An acceptable answer repeats exactly the line containing "The width and" and all lines that follow it in the listing below, and it includes no pictures.
::::::::
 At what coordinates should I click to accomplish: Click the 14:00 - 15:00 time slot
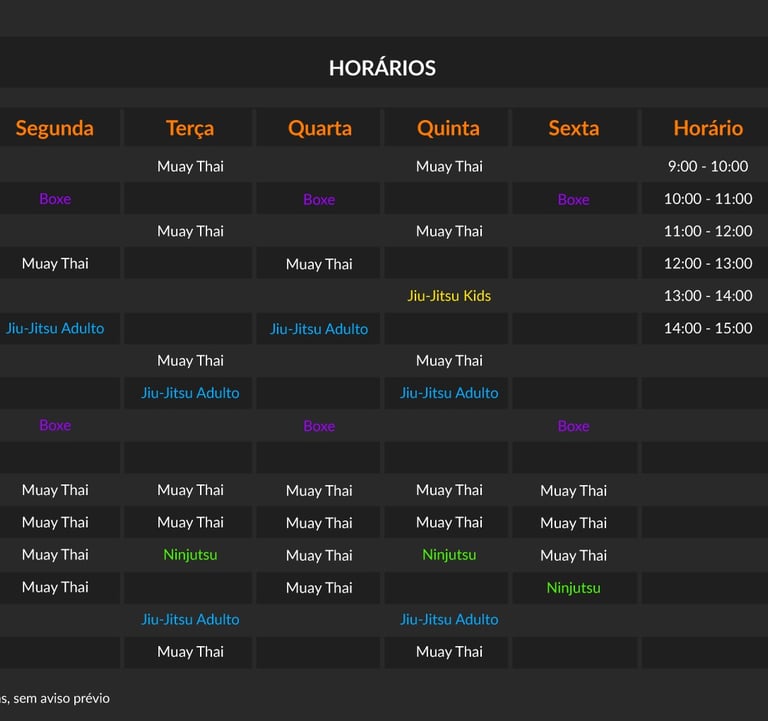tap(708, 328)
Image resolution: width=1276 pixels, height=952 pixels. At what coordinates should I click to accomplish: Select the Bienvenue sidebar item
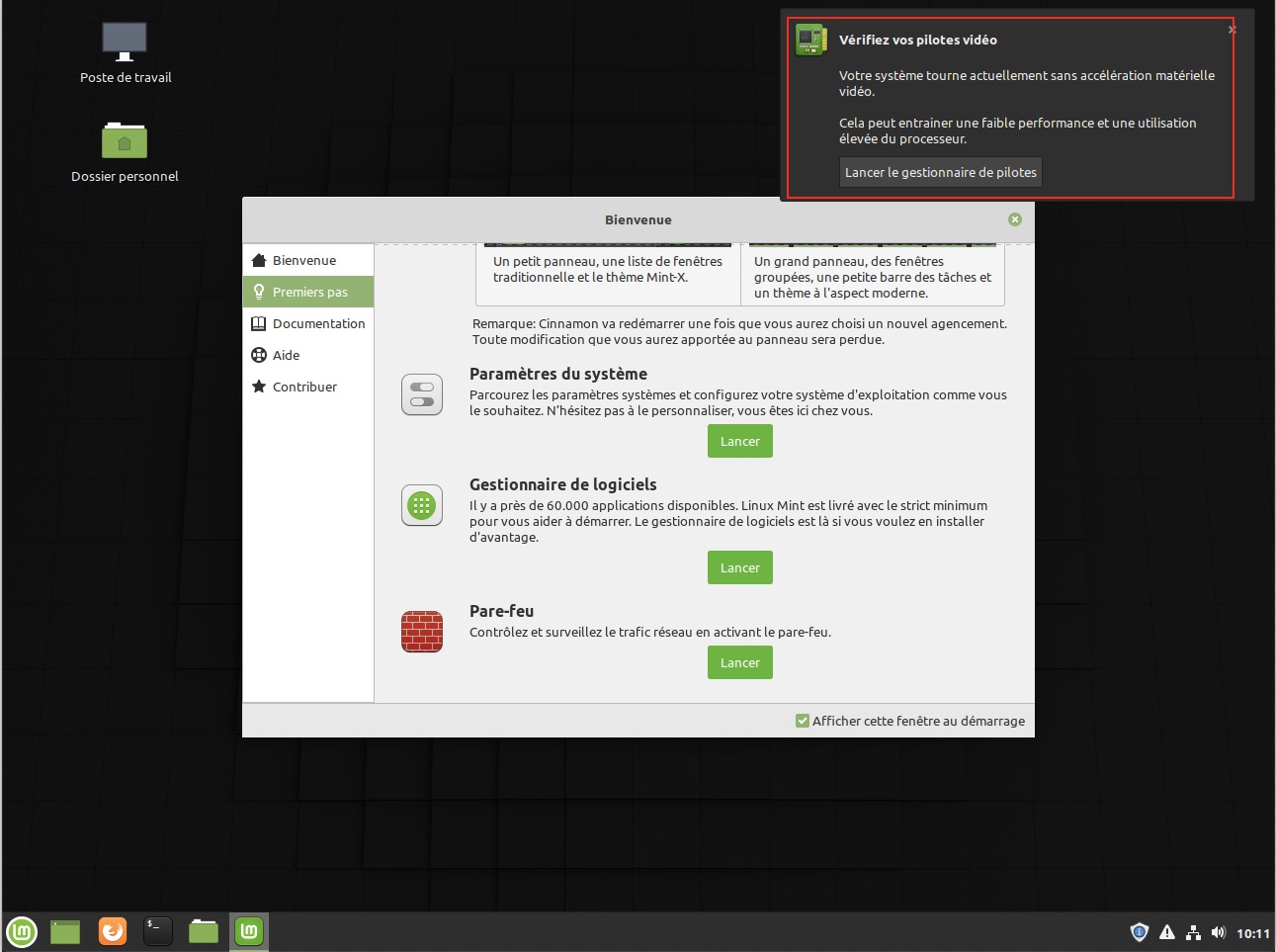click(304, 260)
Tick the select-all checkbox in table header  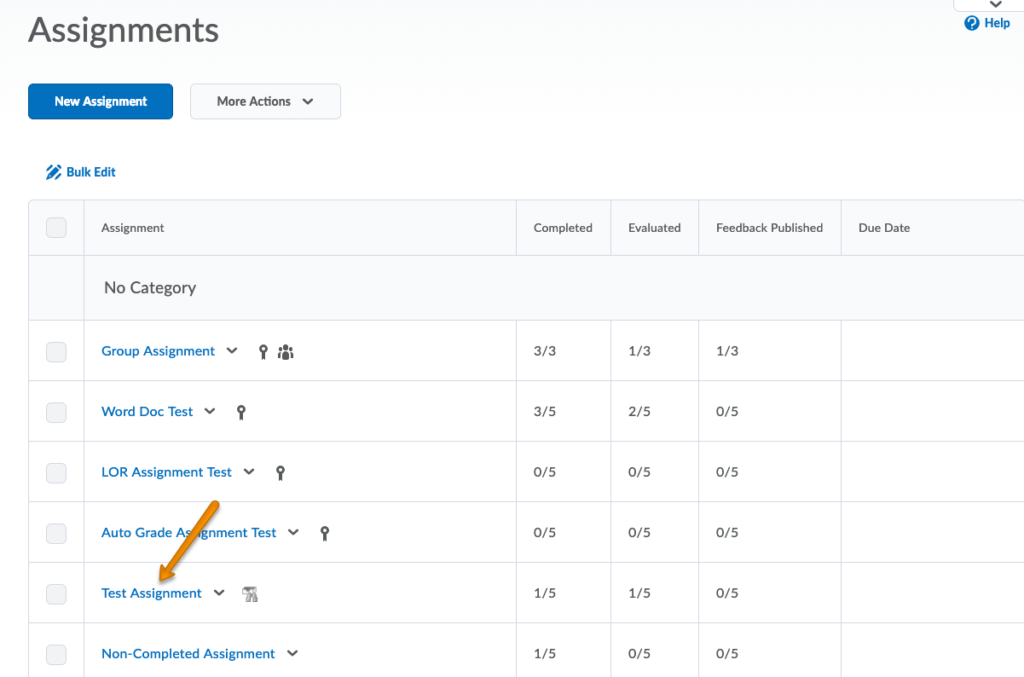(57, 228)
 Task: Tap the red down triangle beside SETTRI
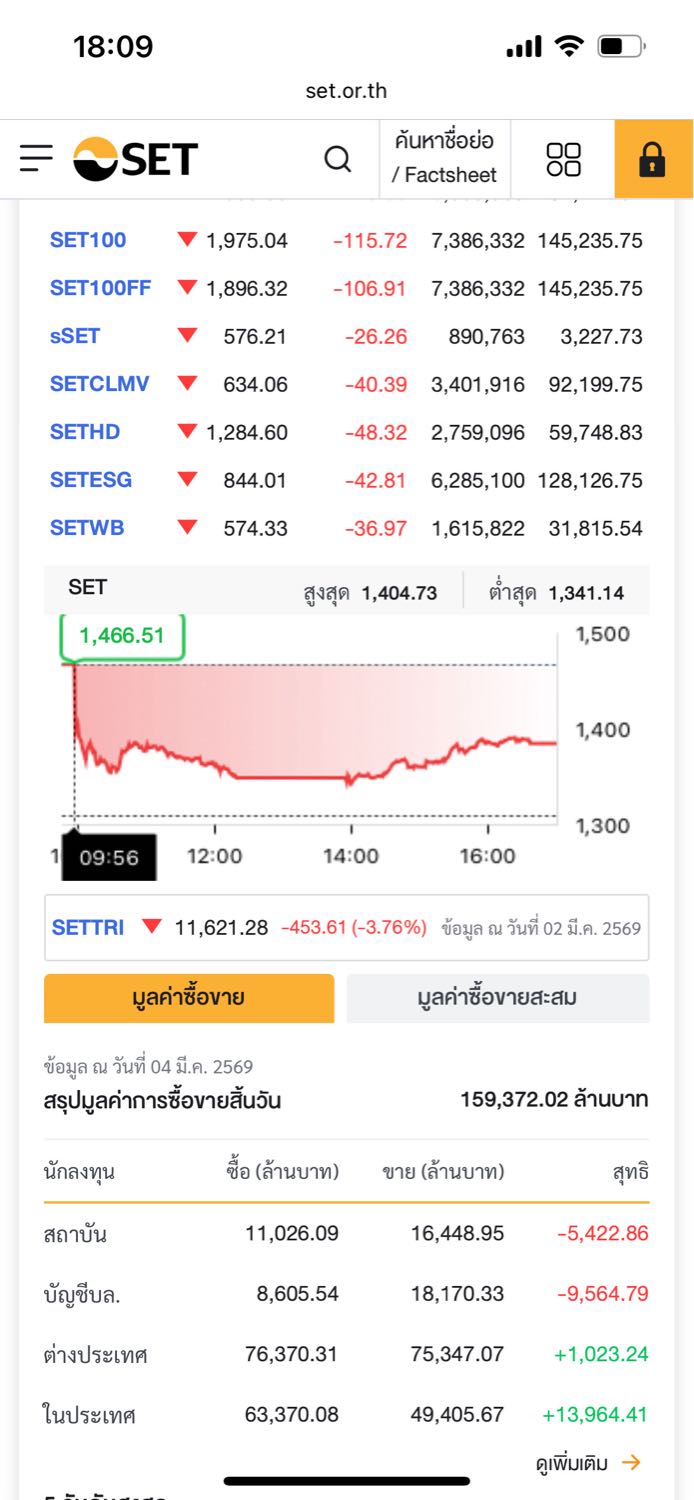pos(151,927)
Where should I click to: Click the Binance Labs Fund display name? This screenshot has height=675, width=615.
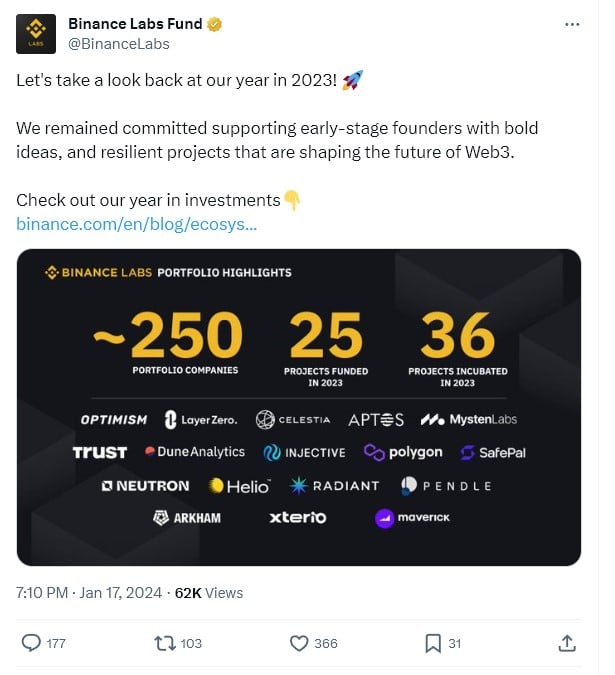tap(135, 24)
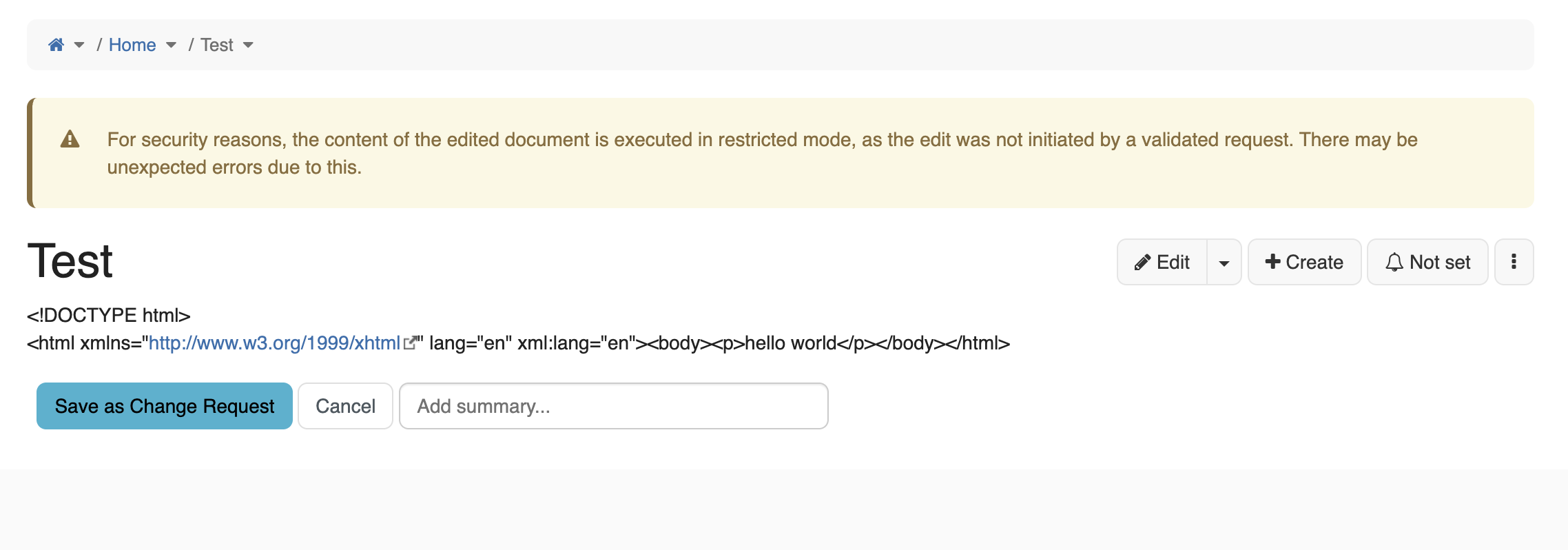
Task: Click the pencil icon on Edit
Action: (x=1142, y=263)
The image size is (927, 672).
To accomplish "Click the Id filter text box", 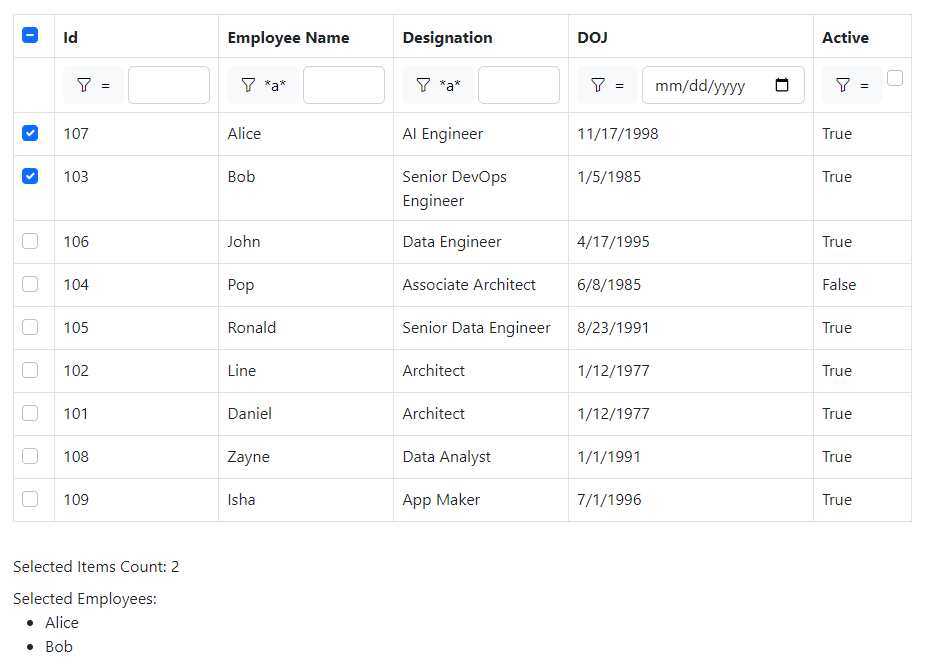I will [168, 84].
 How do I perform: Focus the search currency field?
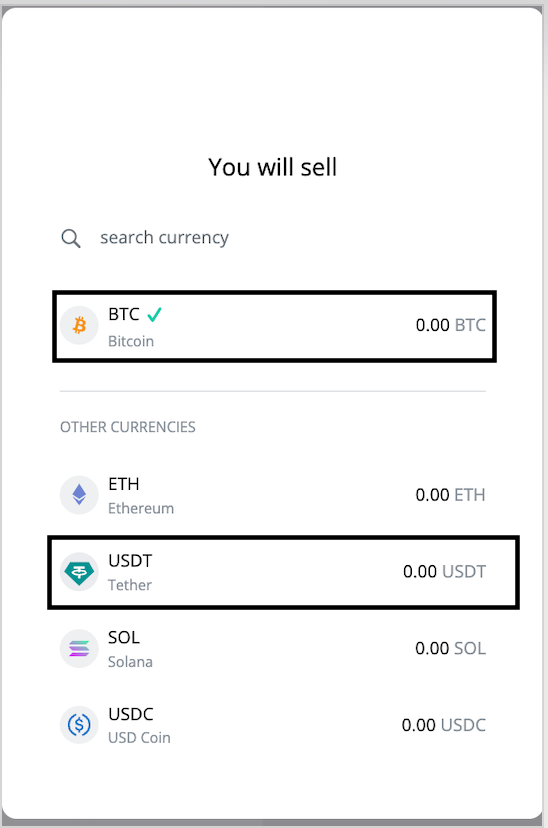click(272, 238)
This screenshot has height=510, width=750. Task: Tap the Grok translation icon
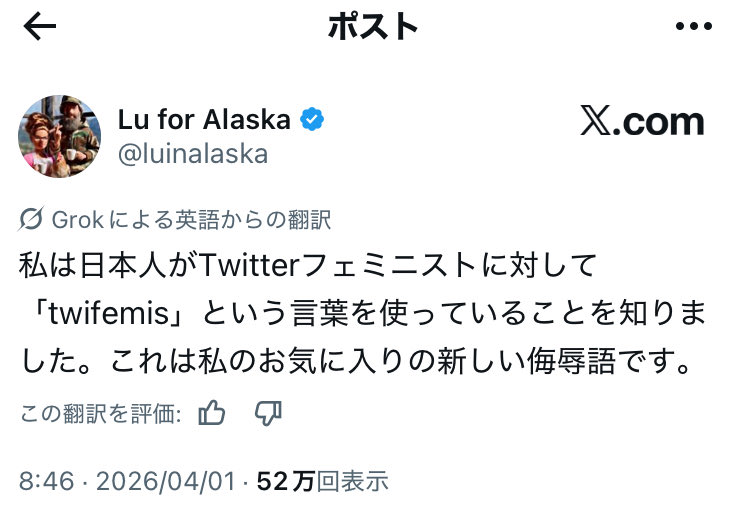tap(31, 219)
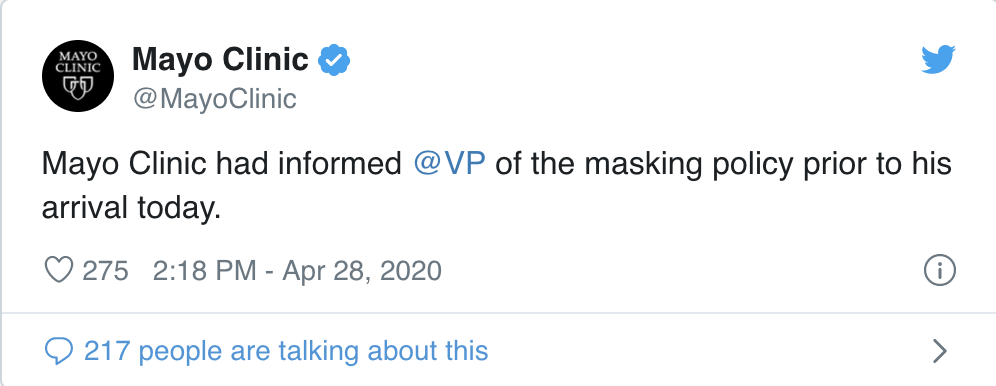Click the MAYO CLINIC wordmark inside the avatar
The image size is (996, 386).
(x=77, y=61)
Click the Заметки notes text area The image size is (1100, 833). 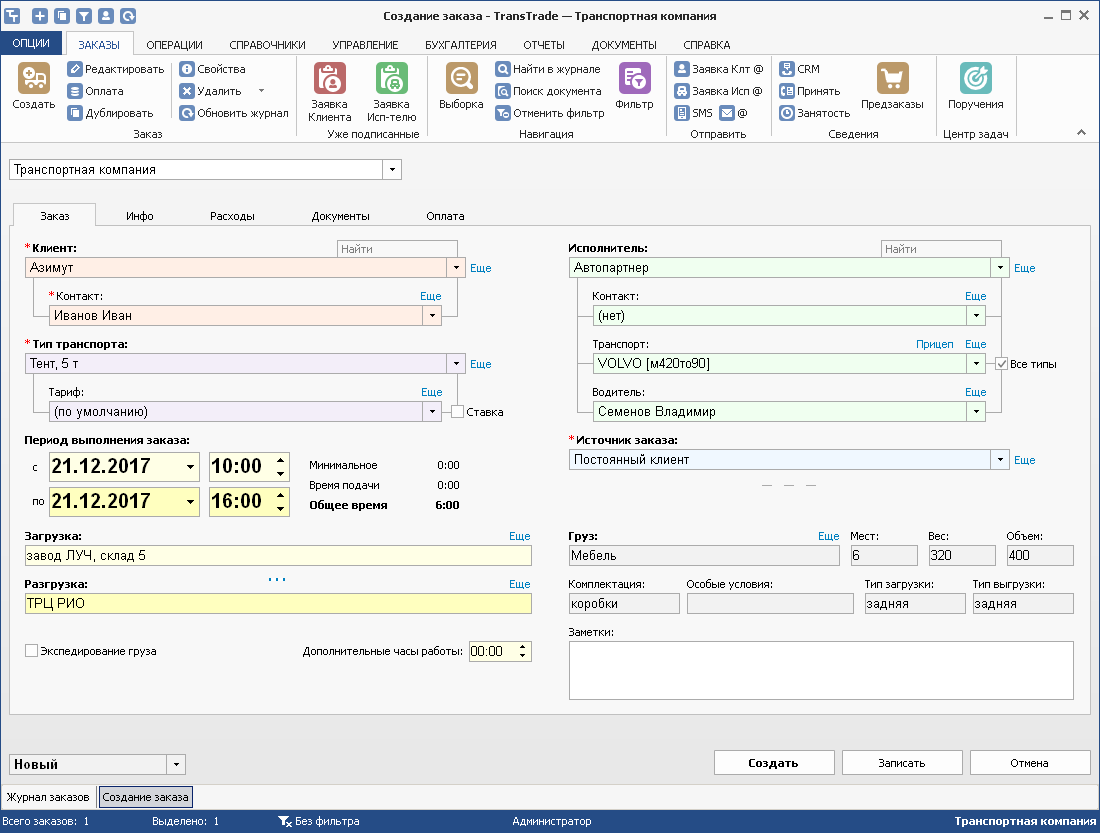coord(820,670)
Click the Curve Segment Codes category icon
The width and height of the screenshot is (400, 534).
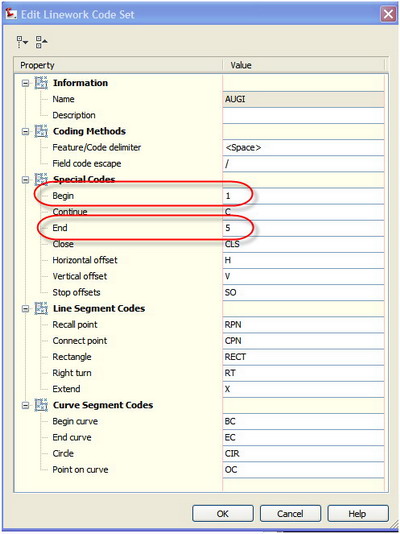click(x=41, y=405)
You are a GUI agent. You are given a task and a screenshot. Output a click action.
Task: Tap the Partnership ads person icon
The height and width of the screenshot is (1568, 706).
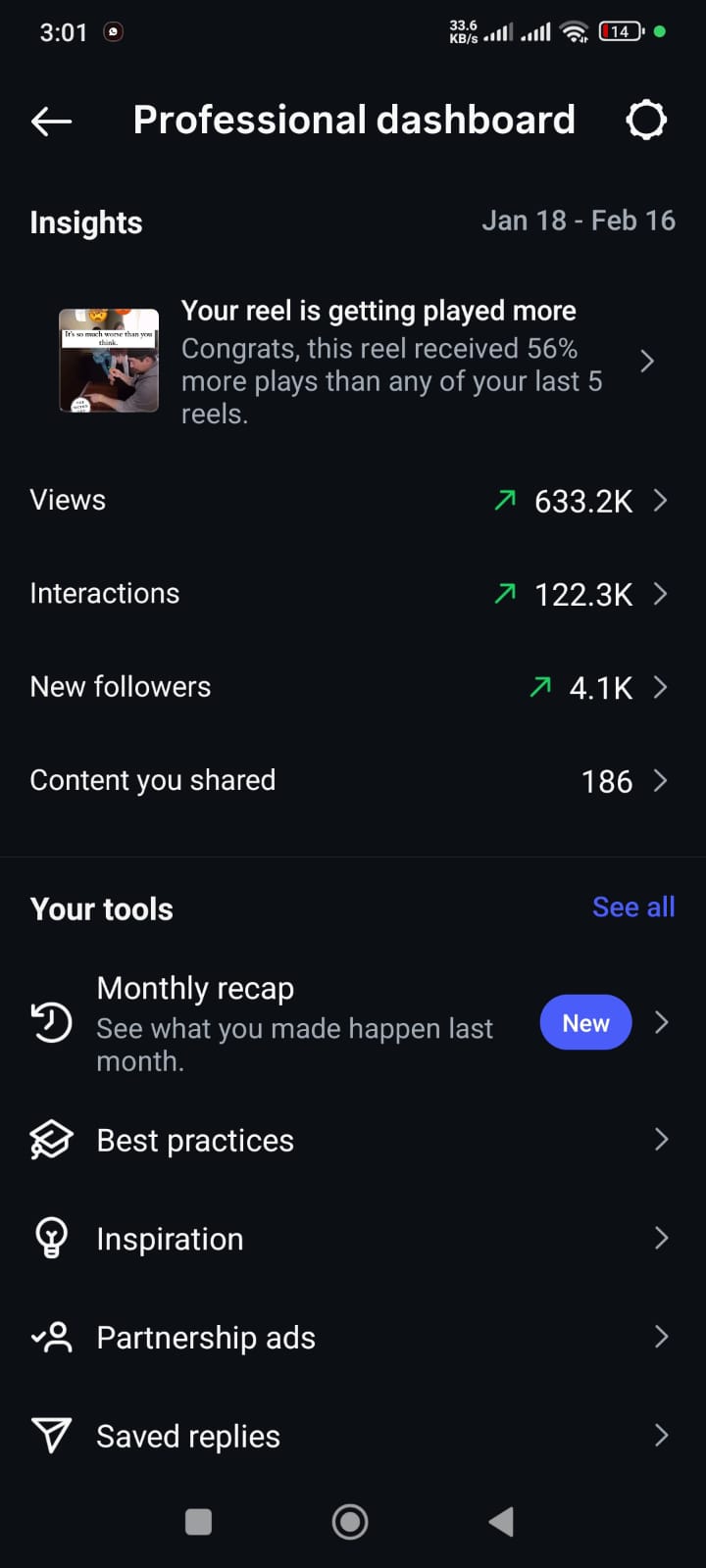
::::::::
• Task solution
The width and height of the screenshot is (400, 534).
click(x=41, y=405)
You are a GUI agent. You are given a task and a screenshot. Output a click action.
Task: Tap the Partnership ads person icon
The height and width of the screenshot is (1568, 706).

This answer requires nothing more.